En el principio, el hombre era un ser desorientado. Todo le sorprendía y asustaba en aquel universo de tinieblas. El automatismo de su conducta empezó a ser observación reflexiva y surgió el pensamiento, el encadenamiento de las causas a sus consecuencias.
El arca de la experiencia se enriqueció y no bastó la tradición oral: brotó la escritura para que el presente, como un sabio testigo, fuese un pasado aleccionador del futuro.

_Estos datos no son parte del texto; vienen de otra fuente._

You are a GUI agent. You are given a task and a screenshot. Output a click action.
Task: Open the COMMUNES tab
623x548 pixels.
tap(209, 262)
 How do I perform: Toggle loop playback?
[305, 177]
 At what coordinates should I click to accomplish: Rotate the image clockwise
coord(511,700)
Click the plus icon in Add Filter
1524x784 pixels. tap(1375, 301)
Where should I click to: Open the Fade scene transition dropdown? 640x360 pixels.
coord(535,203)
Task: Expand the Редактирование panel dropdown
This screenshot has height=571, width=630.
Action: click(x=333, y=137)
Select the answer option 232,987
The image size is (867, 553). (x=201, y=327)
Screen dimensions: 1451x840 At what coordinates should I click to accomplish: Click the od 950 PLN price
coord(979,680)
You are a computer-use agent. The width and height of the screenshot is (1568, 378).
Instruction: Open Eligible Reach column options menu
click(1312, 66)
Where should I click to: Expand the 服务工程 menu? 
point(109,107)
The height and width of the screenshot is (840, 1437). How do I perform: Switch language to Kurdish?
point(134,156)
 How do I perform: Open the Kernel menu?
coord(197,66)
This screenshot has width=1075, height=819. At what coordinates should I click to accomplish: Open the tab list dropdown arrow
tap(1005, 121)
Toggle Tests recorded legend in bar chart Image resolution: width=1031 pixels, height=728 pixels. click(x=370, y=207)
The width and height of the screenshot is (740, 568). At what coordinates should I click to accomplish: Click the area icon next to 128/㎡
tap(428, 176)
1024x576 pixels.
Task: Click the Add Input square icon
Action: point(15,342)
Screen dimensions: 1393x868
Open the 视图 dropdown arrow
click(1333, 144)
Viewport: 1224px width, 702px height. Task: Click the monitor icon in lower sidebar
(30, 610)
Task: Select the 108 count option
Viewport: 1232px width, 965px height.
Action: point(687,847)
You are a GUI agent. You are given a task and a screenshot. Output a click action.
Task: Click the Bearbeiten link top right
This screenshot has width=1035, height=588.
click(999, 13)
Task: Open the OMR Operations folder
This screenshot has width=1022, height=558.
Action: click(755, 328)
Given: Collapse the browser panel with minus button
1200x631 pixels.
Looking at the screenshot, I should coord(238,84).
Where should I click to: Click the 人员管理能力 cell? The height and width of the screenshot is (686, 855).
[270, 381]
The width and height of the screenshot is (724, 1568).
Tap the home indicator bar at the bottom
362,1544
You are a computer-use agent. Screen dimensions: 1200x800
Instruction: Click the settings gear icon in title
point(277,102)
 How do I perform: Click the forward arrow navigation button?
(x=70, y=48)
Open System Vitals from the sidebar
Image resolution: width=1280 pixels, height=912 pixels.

Nació el libro como resultado de la cristalización del pensamiento, como legado de los empirismos para aprender a no tropezar dos veces en la misma piedra y para que la experiencia, asegurada por generaciones, fuese el primer peldaño de la torre de la sabiduría. Lo que el hombre había resuelto durante milenios de observación y reflexión podía conocerlo un solo hombre, cualquier hombre, leyendo su pretérito. Quien leía engranaba en cada instante de su mente siglos de filosofías, multitud de maneras de vivir.
En aquella aurora de su inteligencia, el hombre sintió la inmensa soledad ante los firmamentos de la vida y la muerte. Pero escribiendo hablaba consigo mismo, y para los demás; y leyendo, escuchaba a los mejores conversadores que pudieran hallarse. Se decía y oía cuantos problemas y sus soluciones se habían dado hasta entonces. La incomprensión y la indefensión se exorcizaban con la escritura y en la lectura. Así, escribir y leer se constituyeron -y se constituyen- en el mayor acto de solidaridad y consuelo frente al inmenso abismo de la noche interior.
Mucho más que eso: descubrió que el libro es la verdadera isla del tesoro.